This was the point of my Pepto example. I now realize that I failed
to make it clear that the person in that experiment (forced to drink
acid but allowed to press a bar to select one condition -- a Pepto
5 sec before the acid -- or another -- no Pepto before the acid)
could only perceive the click of the Pepto delivery device. The
example was meant to illustrate the point you make above; that the
selection of the "Pepto 5 sec before the acid" condition was _not_
the same as the controlled variable -- though it might appear to
be the controlled variable to an observer. The person had simply
learned to control for hearing the click because when the click was
happening the pain was less. The subject, like the rat in the
"signalled shock" study, would not even have to perceive the fact
that the click occurred 5 sec before acid infusion. All the
person would have to know is that when there is a click, the pain
is less.

I think it's unlikely that rats can control for a complex perception
like "signal starts 5 sec before shock". But if the rats could
control for spending the majority of their time in condition "signal
starts 5 sec before shock" over being in condition "signal starts
<>5 sec before shock" it would provide some evidence that they can.
I forget. Were there trials where the rats could press to be in
one signal/shock onset condition over another signal/shock onset
condition? My impression is that the rats always had the option
of a particular signal/shock onset condition vs the no signal
condition. If there were a signal in both conditions, then any
marked preference for one signal/shock onset condition over another
would certainly be evidence (though more tests would have to be
done on this) that rats can, indeed, perceive and control
signal/shock onset interval.

Anyway, the point of my post was that you can't tell whether or not
a variable is or is not under control unless the variable _could
be_ controlled in all the dimensions in which it could be disturbed.

Best

Rick

···

--
Richard S. Marken Phone or Fax: 310 474-0313
Life Learning Associates e-mail: rmarken@earthlink.net
http://home.earthlink.net/~rmarken

[From Bruce Abbott (980729.1800 EST)]

Bill Powers (980729.1014 MDT) --

Bruce Abbott (980729.0855 EST)

I'm not as ready to dismiss your efforts to determine what state the rats
preferred as Rick seems to be, but I do agree with him that it seems
improbable that your objective, at the time the experiment was run, was to
determine what the rat was controlling. Insights are not retroactive.

The objective at the time was to identify what was reinforcing the choice of
the signaled over the unsignaled condition, once it had been established
that the rats do indeed so choose. That does not prevent me from
reinterpreting the data in control-theoretic terms today, does it? Insights
_can_ be retroactive (applied to old data).

You object to my suggestions that some more alternative hypotheses be
tested, but isn't doing just that the reason for which you tried all those
different variations, such as varying the timing of the signal prior to the
shock, and testing for preferring the signal with no shocks? This is simply
good scientific practice, checking to see whether alternative explanations
might be possible and thinking up variations that would rule them out. Of
course you believe that you tested every important alernative explanation
and stopped looking for alternatives at just the right time, but you can't
be surprised that someone else might have a different opinion.

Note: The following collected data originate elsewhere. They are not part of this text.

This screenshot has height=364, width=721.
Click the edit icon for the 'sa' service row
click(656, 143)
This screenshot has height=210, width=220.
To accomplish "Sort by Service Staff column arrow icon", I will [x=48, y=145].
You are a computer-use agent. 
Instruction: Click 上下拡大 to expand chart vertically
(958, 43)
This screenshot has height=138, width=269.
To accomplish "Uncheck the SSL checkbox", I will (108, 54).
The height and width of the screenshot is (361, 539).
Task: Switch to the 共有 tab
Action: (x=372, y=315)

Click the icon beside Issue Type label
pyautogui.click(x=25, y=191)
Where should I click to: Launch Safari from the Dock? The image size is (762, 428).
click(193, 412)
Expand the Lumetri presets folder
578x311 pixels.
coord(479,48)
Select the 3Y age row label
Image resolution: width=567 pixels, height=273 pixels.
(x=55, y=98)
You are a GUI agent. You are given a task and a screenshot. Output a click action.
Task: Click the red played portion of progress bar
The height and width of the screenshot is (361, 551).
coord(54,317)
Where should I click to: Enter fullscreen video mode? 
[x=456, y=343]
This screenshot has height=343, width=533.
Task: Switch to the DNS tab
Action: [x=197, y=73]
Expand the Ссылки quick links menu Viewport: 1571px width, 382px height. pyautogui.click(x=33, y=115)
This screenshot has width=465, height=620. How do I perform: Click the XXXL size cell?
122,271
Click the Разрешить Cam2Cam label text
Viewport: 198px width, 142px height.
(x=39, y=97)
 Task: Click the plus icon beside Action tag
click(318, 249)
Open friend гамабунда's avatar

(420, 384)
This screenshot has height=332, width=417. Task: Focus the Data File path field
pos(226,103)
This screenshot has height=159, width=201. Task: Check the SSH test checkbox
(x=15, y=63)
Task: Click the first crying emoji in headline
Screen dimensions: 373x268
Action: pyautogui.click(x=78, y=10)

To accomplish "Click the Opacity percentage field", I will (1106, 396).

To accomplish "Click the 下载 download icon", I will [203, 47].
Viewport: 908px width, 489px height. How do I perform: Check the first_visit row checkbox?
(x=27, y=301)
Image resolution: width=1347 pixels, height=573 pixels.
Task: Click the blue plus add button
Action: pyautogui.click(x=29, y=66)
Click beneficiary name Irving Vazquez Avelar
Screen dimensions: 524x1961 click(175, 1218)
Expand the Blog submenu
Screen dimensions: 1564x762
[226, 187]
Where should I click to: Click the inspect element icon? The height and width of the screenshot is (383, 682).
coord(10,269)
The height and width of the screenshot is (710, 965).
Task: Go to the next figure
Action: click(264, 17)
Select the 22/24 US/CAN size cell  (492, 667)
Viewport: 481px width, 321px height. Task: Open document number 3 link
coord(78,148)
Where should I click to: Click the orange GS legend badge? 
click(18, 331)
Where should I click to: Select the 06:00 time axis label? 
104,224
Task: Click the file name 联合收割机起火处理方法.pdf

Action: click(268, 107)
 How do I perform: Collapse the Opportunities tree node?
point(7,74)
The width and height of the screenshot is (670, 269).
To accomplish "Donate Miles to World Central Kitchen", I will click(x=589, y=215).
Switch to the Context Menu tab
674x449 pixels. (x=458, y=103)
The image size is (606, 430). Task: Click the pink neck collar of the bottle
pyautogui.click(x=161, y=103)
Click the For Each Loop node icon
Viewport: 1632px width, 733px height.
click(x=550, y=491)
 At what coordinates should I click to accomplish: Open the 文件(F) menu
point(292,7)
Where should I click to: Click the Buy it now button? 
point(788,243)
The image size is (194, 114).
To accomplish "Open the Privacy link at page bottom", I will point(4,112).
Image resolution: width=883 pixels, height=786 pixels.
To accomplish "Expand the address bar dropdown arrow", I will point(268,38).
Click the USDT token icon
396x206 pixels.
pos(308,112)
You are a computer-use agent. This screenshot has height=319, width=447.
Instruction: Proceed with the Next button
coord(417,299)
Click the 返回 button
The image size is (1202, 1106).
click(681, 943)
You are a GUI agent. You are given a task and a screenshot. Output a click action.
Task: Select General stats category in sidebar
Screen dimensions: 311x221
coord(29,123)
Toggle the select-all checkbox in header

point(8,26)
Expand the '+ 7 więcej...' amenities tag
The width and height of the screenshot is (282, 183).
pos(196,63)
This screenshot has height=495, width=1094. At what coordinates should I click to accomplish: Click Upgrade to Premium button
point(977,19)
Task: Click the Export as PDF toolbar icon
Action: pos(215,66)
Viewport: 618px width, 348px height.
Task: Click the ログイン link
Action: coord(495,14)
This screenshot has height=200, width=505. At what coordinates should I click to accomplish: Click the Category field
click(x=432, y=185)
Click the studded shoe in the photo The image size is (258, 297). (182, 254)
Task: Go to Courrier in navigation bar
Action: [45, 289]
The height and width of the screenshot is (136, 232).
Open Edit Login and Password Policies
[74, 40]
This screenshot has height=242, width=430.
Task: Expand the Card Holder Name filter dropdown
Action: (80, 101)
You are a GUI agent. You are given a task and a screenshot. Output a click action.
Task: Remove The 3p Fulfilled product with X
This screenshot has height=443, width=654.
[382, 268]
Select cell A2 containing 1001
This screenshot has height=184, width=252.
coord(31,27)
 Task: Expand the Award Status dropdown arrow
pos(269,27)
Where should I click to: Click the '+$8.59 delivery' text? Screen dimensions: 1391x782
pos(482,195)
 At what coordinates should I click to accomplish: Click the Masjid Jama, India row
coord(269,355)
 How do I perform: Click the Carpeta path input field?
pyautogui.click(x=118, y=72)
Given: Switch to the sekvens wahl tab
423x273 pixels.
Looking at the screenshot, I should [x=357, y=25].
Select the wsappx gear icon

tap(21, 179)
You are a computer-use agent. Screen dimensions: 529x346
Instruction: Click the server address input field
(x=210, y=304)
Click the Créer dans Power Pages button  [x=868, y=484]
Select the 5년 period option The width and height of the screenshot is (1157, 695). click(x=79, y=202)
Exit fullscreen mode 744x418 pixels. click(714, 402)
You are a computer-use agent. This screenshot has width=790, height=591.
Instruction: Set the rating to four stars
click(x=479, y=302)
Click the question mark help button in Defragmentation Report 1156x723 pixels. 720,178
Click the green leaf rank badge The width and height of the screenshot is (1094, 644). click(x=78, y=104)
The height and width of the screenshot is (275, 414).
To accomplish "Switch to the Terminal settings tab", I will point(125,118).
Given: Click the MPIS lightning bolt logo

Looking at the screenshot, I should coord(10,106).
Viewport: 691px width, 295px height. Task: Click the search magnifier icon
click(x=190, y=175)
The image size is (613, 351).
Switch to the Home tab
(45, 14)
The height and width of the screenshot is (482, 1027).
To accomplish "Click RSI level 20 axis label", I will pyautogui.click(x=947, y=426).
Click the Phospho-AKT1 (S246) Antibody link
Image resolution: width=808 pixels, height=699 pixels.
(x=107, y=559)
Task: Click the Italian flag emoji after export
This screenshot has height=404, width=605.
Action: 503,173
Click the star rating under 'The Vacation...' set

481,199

I'm sorry, but I don't recall making any such objections. What alternative
hypotheses did you suggest be tested, to which I objected? In my
recollection, my response was to inform you that the requested tests had
been performed. If that recollection is correct, then I have done exactly
as you suggest would follow good scientific practice.

... that is irrelevant to the point I was making, which is that the
logical construction salt and steak is not necessarily equivalent to a
salted steak. If not, then the logical construct fails to represent the
actual situation adequately and deductions may lead to absurd conclusions,
not in terms of Aristotelian logic, but in terms of what may actually be
expected in the case being modeled.

Don't blame the logical construction. There is nothing in your description
of the situation, as first given, that would have ruled out that
construction. As to what "may actually be expected," that is too subjective
a criterion to be taken very seriously. You have your own perception of a
"salted steak," but unless you can say how that differs from steak plus
salt you have no _scientific_ grounds for claiming that any difference
exists. If you want to claim that a difference does exist, it's your
respionsibility to think up an experimental test that bears out your claim.
Until you can do that, you're just trying to impose your opinions on others.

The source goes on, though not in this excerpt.